AMERICA’S URBAN transit systems, the sinews that bind together cities, are in a coronavirus free fall. Some, like Washington’s Metro, mindful of public health warnings against people congregating, have been aggressively discouraging passengers, accelerating the pandemic’s impact on ridership. Others, such as San Francisco’s BART network, tried until a few days ago to encourage riders to return, assuring them that trains would not be crowded. Both, like every other transit system, are suffering plummeting revenue and shaky futures — a prognosis shared by cities themselves.

It’s critical that transit systems keep running, even as riderships fall by as much as 90 percent from pre-pandemic levels. And none may be as critical as Metro, on which the federal government, including the Pentagon and Centers for Disease Control and Prevention’s Washington office, continues to rely, albeit at drastically reduced in-office staffing.

Transit is not an urban amenity; it’s life support for people who need it to access groceries, dialysis and jobs at hospitals whose continuing ability to address the crisis depends on employees showing up for work. But how long can it hold out?

In Detroit, bus drivers, furious that their buses had not been cleaned overnight last week, refused to come to work last Tuesday. Officials scrambled to fix the problem, and passengers were desperate. In New York, the nation’s biggest and busiest system, the Metropolitan Transportation Authority is seeking a $4 billion bailout.

In Washington, Metro’s losses are $52 million monthly. Extrapolate that over a full year, and the red ink comes to more than $620 million, a major chunk of the agency’s $2 billion annual operating budget. Paul J. Wiedefeld, Metro’s general manager, asked the Washington area’s congressional delegation for help in a “dire” financial situation. At the moment, Metro may need to tap its line of credit to pay personnel — a costly means of borrowing and one that may only last six months or so.

Disappearing passengers is a challenge; it may not be the biggest one facing transit agencies. Their own employees are at no less risk of contracting the virus than the general public, and the consequences would be grim in the event of a contagious breakout among workers in, say, an operations control center.

Metro, among some other major systems, has established a parallel control center, fully staffed, 10 miles away from the preexisting one in the Maryland suburbs. The two facilities have been working in alternating shifts; if the virus takes down one, the other can take the reins.

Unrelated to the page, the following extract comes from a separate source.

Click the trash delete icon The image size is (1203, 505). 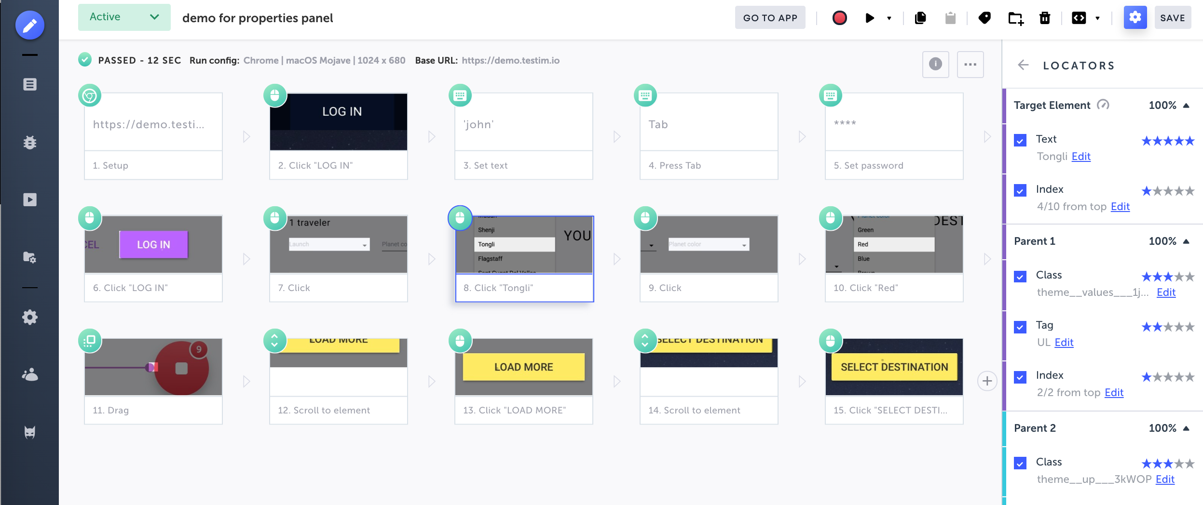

At the moment, the mantra that “safety trumps service” is smart. Metro is assiduously warning against nonessential trips, including (or especially) to see the cherry blossoms. But just as there are essential jobs, a city needs to operate essential services even in an emergency. Those include sanitation, police and fire — as well as transit. The bottom line is this: In the absence of Metro, nothing — not the National Guard; not ride-sharing services; not bikes or mopeds — is a plausible substitute. Metro and other urban transit systems must survive because there is no Plan B.